**DATA FOR PROCESSING**:
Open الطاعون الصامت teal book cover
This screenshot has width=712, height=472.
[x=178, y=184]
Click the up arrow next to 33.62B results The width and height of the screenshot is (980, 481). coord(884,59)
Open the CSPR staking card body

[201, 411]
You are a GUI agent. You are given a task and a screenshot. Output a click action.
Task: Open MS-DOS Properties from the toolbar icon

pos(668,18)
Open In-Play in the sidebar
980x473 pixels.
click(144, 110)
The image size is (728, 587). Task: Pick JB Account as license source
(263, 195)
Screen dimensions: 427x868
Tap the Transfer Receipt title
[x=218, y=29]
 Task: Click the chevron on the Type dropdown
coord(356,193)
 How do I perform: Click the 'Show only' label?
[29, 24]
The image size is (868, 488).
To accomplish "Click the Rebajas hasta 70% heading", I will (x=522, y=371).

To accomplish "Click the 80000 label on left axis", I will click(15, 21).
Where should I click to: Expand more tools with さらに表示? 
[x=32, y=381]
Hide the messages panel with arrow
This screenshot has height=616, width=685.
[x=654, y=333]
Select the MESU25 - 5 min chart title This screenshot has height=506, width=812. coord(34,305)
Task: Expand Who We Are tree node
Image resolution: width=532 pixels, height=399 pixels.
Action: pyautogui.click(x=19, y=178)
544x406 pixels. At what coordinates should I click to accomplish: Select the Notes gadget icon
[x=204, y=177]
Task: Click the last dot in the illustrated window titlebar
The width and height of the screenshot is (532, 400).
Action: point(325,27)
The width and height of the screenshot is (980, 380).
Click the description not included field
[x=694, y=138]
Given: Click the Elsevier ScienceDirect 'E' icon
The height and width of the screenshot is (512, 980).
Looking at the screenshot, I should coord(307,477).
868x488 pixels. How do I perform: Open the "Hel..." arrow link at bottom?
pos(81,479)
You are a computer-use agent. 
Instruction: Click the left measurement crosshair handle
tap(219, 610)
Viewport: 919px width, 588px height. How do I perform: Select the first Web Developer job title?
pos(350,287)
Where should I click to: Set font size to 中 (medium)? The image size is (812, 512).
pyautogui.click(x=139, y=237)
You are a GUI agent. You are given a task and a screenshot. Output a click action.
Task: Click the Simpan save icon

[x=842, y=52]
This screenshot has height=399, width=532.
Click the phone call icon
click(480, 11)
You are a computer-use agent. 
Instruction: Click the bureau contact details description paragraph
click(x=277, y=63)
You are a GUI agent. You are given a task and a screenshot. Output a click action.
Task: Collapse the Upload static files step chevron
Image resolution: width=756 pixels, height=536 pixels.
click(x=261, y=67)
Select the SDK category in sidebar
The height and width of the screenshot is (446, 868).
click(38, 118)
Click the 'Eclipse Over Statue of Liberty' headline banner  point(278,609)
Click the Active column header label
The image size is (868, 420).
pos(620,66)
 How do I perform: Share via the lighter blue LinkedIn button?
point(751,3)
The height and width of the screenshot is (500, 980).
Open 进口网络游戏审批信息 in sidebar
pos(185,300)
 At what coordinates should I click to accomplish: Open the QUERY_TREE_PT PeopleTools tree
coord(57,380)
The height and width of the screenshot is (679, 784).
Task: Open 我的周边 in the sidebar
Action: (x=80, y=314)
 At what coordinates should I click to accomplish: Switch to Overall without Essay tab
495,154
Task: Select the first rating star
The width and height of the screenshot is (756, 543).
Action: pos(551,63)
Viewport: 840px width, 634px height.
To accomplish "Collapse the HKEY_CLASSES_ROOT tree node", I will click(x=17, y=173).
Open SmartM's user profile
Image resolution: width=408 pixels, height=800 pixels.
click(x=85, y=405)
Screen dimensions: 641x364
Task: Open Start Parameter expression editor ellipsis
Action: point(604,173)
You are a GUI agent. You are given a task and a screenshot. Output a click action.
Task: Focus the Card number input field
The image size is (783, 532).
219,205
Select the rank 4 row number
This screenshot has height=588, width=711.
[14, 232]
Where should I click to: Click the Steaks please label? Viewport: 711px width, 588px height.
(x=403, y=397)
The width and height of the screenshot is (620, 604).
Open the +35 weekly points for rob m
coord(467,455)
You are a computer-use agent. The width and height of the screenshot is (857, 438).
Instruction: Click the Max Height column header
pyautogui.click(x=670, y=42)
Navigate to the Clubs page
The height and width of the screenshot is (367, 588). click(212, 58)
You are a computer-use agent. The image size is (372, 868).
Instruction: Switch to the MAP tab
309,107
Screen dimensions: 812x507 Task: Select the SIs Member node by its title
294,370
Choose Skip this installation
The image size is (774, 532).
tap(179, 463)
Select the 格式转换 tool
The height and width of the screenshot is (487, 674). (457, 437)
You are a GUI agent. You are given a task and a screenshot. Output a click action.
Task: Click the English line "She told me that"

**TASK TO COMPLETE**: Which lines of the listing contain the string "number"? Copy each of them.

**EXERCISE RESULT**:
Task: Focus the Card number input field
Select the rank 4 row number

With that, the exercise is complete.